In other words, children are still getting a larger exposure of essential oils than adults, even if the same amount was administered. 

These aren’t the only concerns. Children also have smaller airways than those of an adult, increasing the risk of obstruction. These differences leave children more susceptible to lung disease and respiratory concerns. Additionally, at birth, the lung enzyme systems which are responsible for the detoxification of xenobiotics (foreign substances like essential oils) are not fully developed (Castell, 2005). So once they absorb these oils, infants and children are not able to metabolize and eliminate the phytochemicals in the same way as adults. 

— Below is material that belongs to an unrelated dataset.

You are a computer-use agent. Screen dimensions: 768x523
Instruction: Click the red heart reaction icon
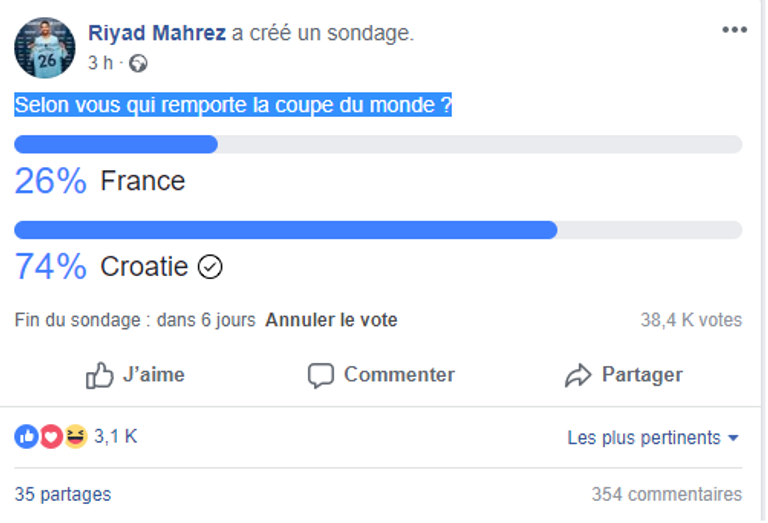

Guidelines for Application 

Tools which are suitable for use with medicinal inhalation in children include aromasticks, inhalers, cotton balls, and even facial masks similar to those used in medical centers. A single drop–or less–is typically sufficient to achieve effects with disposable tools, such as cotton balls and face masks. (To achieve a dose of less than a drop, first dilute the essential oil into a carrier oil in a 1:1 ratio. One drop of the diluted oil is equivalent to a half drop of the undiluted oil.) 

Dose: Most oils or blends only require short bursts of direct exposure for 5-10 minutes. These effects often last anywhere from several hours to a day or more.

Risks: The greatest risk is overdose from prolonged exposure. Many adverse effects of essential oils on children are a result of prolonged exposure to essential oils with the belief that more is better. 

Contraindications: Certain oils impact the respiratory system and should be avoided by children under 2. One obvious example is oils rich in menthol and 1,8 cineole. Essential oils should not be used around children without guidance from a qualified expert.  

Dig Deeper

AAP Council on Environmental Health. (2011). Pediatric Environmental Health, 3rd Ed. Etzel, R. A. & Balk, S. J. (Eds.) American Academy of Pediatrics. 

Castell, J. V., Donato, M. T., & Gómez-Lechón, M. J. (2005). Metabolism and bioactivation of toxicants in the lung. The in vitro cellular approach. Experimental and toxicologic pathology : official journal of the Gesellschaft fur Toxikologische Pathologie57 Suppl 1, 189–204.

Hemberger, J. A., & Schanker, L. S. (1978). Pulmonary absorption of drugs in the neonatal rat. The American journal of physiology234(5), C191–C197.

Pinkerton, K. E., & Joad, J. P. (2000). The mammalian respiratory system and critical windows of exposure for children’s health. Environmental health perspectives108 Suppl 3(Suppl 3), 457–462.